A coffee lover, Matwijec-Walda worked part-time at Character Coffee in Utica and was involved with the Rome Capitol Theater and in the Rome City School Board. Chrisman, an artist, has owned the art gallery the Copper Easel in downtown Rome since 2019.
The duo came together last year to combine their businesses and create something new. The result is coffee shop Superofficial, opening soon at the Copper Easel at 216 West Dominick St. in Rome. While there isn’t a target opening date yet, they hope to open sometime in April.
During his time at Character Coffee, Matwijec-Walda brought a coffee cart at Copper Easel’s events. This combination attracted many people, he said.
“It makes perfect sense to me that we need like a hip café, something that excites people, it’s not just a place to get coffee, it’s a place to go, it’s a place to feel a part of the atmosphere,” Matwijec-Walda said.
What to expect at Superofficial
The Copper Easel closed January 1 and the two friends have been renovating the space. When finalized, the gallery will feature artwork and jewelry from more than 20 local artists, a bar with a seating area and space for events and workshops.
Superofficial’s menu will be simple, Matwijec-Wald said. He wants to appeal to coffee connoisseurs, casual coffee drinkers and even adventurous people looking to try something new.
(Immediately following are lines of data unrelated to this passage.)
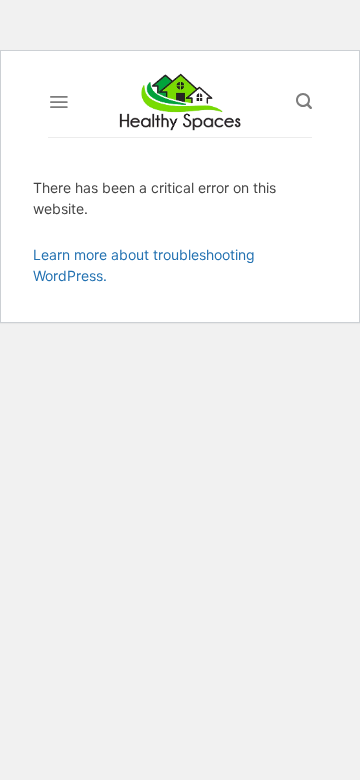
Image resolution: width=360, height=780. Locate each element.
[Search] (304, 101)
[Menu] (58, 102)
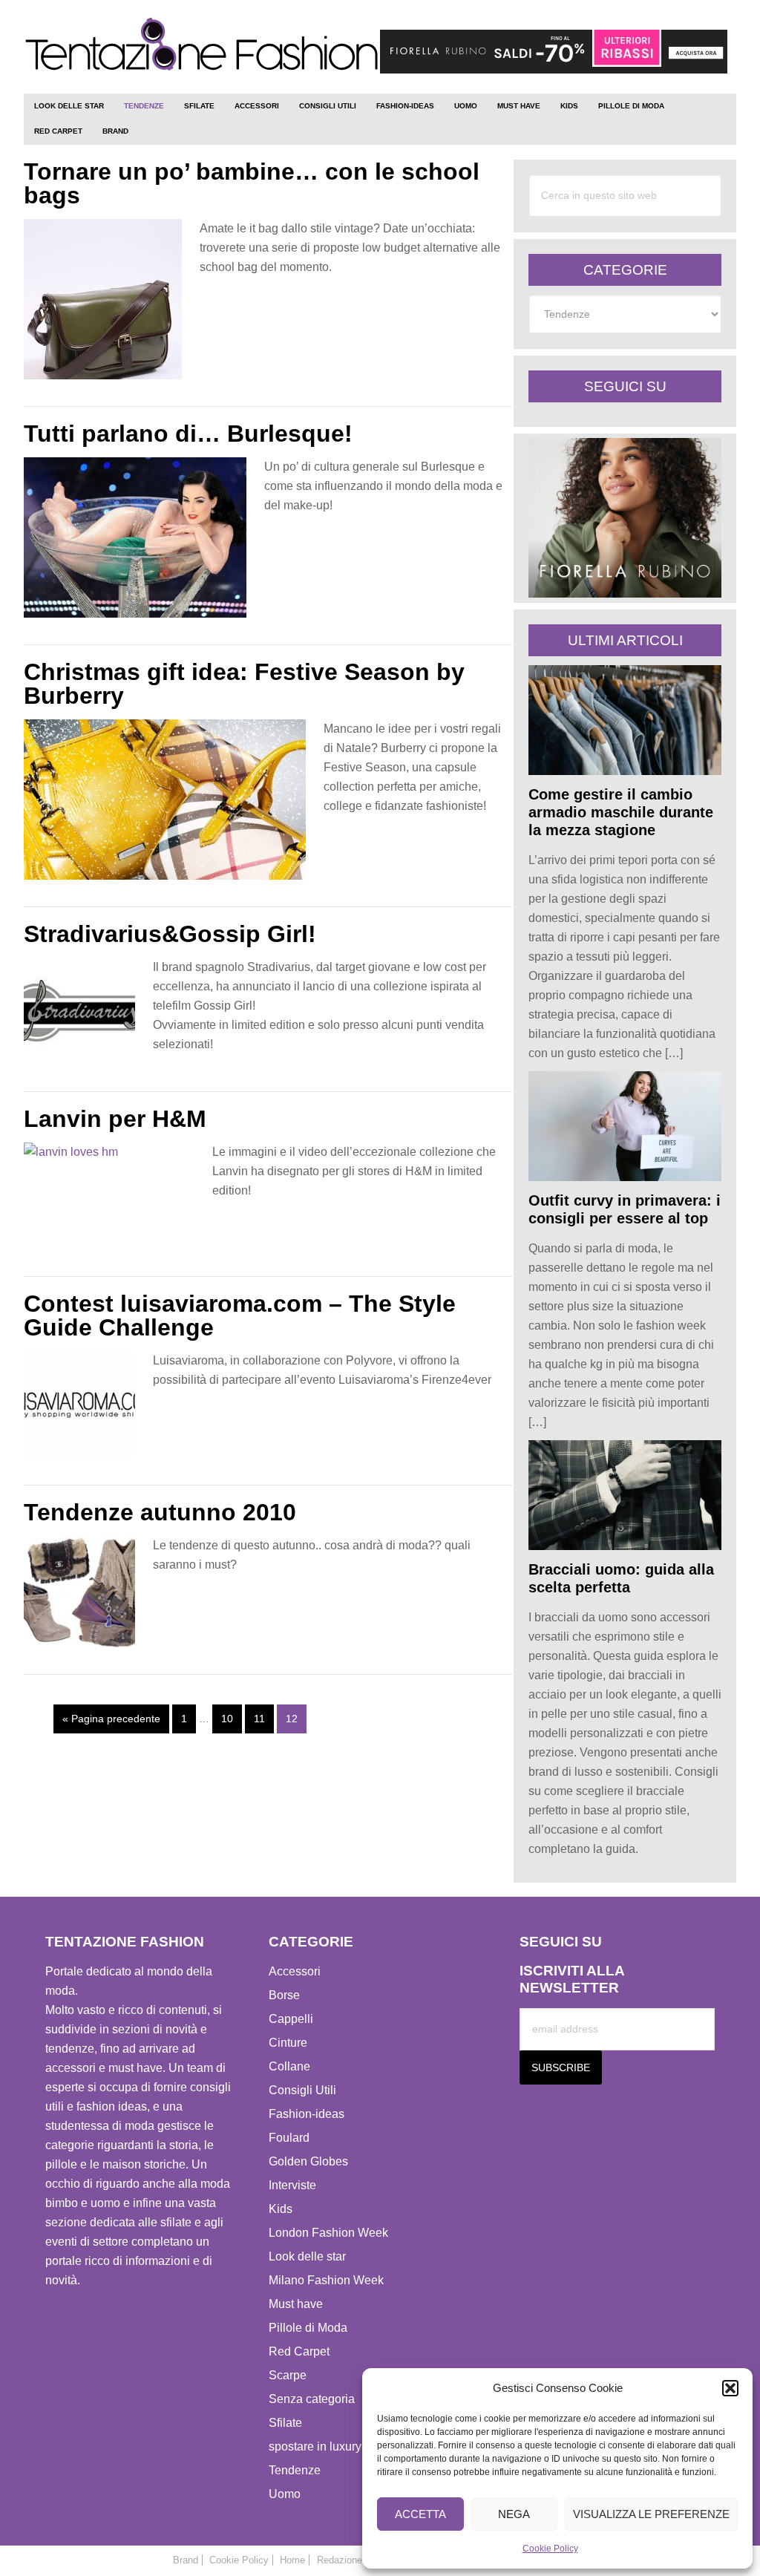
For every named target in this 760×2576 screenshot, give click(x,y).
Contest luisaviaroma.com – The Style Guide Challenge (240, 1315)
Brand (185, 2560)
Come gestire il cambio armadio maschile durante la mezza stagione (620, 812)
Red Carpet (299, 2351)
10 (227, 1719)
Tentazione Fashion (202, 50)
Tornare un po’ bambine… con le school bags (251, 183)
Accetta (420, 2514)
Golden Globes (308, 2161)
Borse (284, 1995)
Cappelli (291, 2019)
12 (292, 1719)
Brooklyn-based roasters Sey and Hugo Tea from Missouri will be Superofficial’s providers. The menu will include espressos, Americano coffee, cappuccinos, lattes and a variety of teas and syrups made at the coffee shop. Superofficial will also feature appetizers and pastries.
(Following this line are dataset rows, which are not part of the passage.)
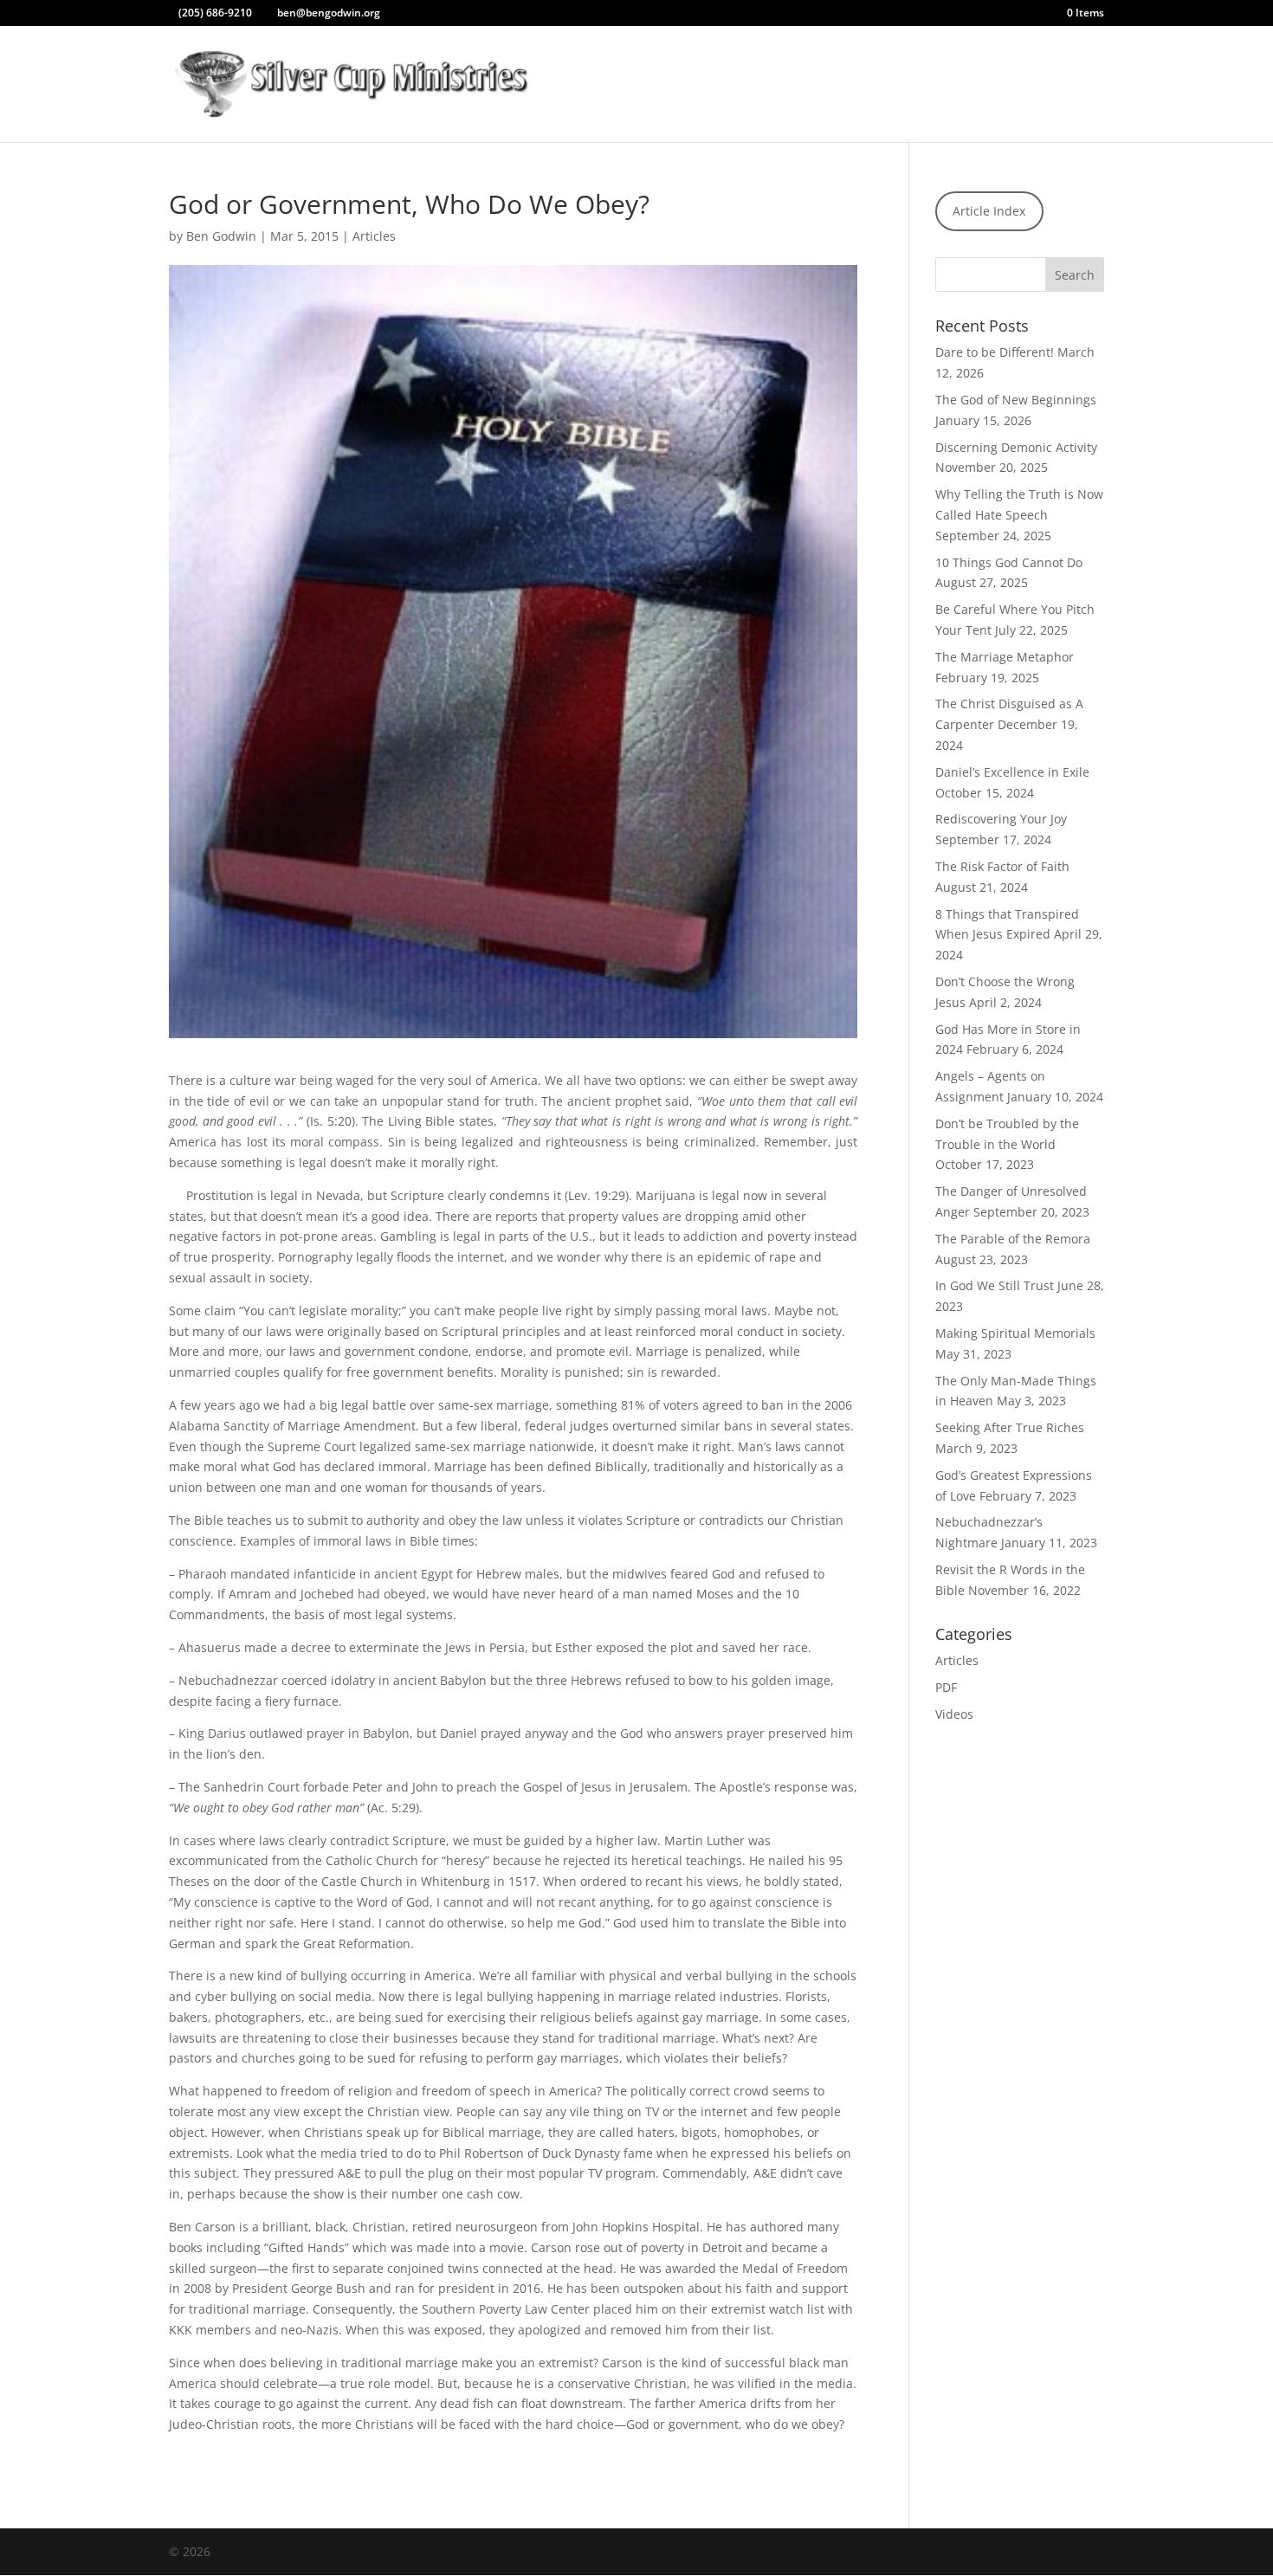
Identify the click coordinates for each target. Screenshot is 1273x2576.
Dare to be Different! (994, 352)
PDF (946, 1687)
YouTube (819, 85)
The coffee shop will also have reusable Huskee cups. To incentivize their use, coffees will be discounted to those who bring their cup. However, single use cups will be available for those who prefer them.
Besides the physical location, Superofficial will also have a coffee cart that Matwijec-Walda will take to other businesses and events. He said he wants to bring coffee directly to people.
“It’s not just like opening your shop at 6:30 and selling coffee every day to the same hundred people,” he said. “It’s more about impacting other businesses and people that you don’t see everyday, getting to know them and then inviting them in.”
Art and coffee for everybody
This synergy will bring people into the coffee shop and expose them to local art and vice versa, Chrisman said.
The two friends said there is an elitist attitude toward specialty coffee and in the art world but their goal is to make the two accessible for everyone, from experts to amateurs. Ultimately, it’s about sharing an experience and creating a human connection, Chrisman said.
With new housing projects, restaurants, music studios, an independent bookstore and the Capitol Theater, Rome has a lot of potential, Matwijec-Walda said. The two friends want to be part of the activity and bring something new and irreverent, he added.
“We’re not reinventing the wheel, we’re doing something that’s been shown to work,” Chrisman said. “We’re just doing it in a place that we love.”